When we practice emotional regulation several times a day, we learn to feel calm and emotionally stable consistently. Practicing during neutral and positive moments allows our brain to learn to process without the pressure of intense emotions. Over time, this repetition ingrains the skills as second nature. We can then use them when we’re feeling stressed, angry, anxious, or experiencing a plethora of other difficult emotions.

Guidelines for Emotional Regulation:

  • Practice at least 3 times a day and then every time you feel stressed or difficult emotions throughout the day.
  • Spend about 5 minutes practicing in the morning when you awaken, at lunch and then before bed.
  • Be patient with the process. Emotional regulation is a skill that develops over time through repetition.
  • The goal is to make the tools automatic responses when difficult emotions arise.

If emotional regulation is only practiced during times of emotional crisis, it may not work at all. It might not be as effective. Regular practice trains the mind and nervous system to use these strategies naturally when we are feeling dysregulated.

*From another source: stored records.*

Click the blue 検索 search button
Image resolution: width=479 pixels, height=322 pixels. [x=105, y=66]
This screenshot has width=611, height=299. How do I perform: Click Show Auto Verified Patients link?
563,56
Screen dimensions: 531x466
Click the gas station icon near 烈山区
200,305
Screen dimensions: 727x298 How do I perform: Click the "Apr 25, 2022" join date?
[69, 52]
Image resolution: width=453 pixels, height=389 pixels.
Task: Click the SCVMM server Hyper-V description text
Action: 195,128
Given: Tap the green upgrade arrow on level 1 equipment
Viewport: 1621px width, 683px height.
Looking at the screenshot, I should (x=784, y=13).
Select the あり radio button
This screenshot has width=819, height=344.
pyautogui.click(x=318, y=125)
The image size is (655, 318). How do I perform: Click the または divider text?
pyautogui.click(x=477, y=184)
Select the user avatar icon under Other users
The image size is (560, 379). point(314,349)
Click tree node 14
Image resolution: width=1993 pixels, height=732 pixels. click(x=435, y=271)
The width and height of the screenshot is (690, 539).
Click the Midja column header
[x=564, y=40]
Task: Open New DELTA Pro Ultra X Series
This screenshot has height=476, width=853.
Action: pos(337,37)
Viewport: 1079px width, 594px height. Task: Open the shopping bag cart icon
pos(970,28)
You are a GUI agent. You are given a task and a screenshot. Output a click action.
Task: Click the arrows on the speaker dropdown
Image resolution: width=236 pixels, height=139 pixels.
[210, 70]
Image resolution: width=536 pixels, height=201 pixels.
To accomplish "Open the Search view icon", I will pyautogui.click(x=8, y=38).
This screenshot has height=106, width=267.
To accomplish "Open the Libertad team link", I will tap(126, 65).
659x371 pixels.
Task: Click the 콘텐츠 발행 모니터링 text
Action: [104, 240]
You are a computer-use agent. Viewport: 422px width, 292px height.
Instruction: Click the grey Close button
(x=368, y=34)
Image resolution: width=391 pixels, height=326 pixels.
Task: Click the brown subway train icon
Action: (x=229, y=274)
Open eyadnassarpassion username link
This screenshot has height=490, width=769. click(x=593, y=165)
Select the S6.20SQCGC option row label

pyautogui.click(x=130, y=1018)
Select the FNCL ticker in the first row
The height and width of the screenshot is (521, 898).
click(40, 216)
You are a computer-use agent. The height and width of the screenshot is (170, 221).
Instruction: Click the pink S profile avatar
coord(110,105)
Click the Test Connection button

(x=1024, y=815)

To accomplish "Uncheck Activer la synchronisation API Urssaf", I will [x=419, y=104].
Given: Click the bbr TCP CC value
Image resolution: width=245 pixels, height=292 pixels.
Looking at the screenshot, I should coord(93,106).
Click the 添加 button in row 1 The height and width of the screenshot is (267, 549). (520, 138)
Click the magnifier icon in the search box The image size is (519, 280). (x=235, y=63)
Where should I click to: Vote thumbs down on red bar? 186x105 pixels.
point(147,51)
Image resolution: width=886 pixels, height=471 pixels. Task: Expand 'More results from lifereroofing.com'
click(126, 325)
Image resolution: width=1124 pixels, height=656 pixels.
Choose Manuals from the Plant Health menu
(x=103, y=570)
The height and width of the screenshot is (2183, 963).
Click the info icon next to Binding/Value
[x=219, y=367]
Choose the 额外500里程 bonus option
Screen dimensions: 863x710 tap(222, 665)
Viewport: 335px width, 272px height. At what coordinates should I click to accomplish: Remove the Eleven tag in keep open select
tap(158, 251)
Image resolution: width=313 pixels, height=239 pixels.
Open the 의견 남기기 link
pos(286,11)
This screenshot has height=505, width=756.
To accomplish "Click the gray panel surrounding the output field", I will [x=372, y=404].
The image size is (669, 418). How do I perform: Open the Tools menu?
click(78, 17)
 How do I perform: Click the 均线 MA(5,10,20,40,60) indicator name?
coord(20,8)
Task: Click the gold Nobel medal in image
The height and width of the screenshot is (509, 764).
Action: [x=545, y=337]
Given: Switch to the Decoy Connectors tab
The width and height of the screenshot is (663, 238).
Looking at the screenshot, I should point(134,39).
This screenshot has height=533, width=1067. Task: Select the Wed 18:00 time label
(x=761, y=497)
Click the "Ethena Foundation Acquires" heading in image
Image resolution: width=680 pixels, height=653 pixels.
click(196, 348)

Below are a list of emotional regulation skills. We suggest choosing 2 at a time to alternate practicing for a week at a time. You may switch the following week to try different ones and see which ones you like the best.

  1. Box breathing
    Inhale 4 seconds, hold 4 seconds, exhale 4 seconds, hold 4 seconds. Repeat several cycles to calm the nervous system.
  2. 5-4-3-2-1 grounding
    Identify 5 things you see, 4 you feel, 3 you hear, 2 you smell, 1 you taste.
  3. Name the emotion
    Pause and label the feeling precisely. Example: frustrated, ashamed, overwhelmed.
  4. Temperature change
    Splash cold water on the face. Alternatively, hold a cold pack to activate the dive reflex. This will lower emotional intensity.
  5. Opposite action
    Do the behavioral opposite of the emotional urge when the emotion is not justified by the situation.
  6. Cognitive reframe
    Identify the automatic thought and generate at least two alternative explanations.
  7. Progressive muscle relaxation
    Systematically tense and release muscle groups from head to toe.
  8. Body movement discharge
    Brief physical activity such as walking, stretching, or shaking out tension.
  9. Self soothing through senses
    Use sensory input such as music, scent, texture, or warmth to calm the nervous system.
  10. Urge surfing
    Observe emotional urges like waves that rise, peak, and fall without acting on them.
  11. Emotion intensity scaling
    Rate the emotion from 0 to 10 to create psychological distance and track reduction.
  12. Mindful breathing
    Focus attention only on the breath moving in and out.
  13. Thought defusion
    Observe thoughts as mental events rather than facts.
  14. Radical acceptance
    Acknowledge reality as it is without fighting it internally.
  15. Containment visualization
    Mentally place distressing thoughts into a container to revisit later.
  16. Self validation
    Acknowledge that the emotion makes sense given the situation or past experiences.
  17. Delay response
    Wait 10 to 20 minutes before responding to a triggering situation.
  18. Values check
    Ask: what action here aligns with the person I want to be.
  19. Safe person contact
    Reach out to a trusted individual for grounding conversation.
  20. Compassionate self talk
    Speak internally as one would to a respected friend who is struggling.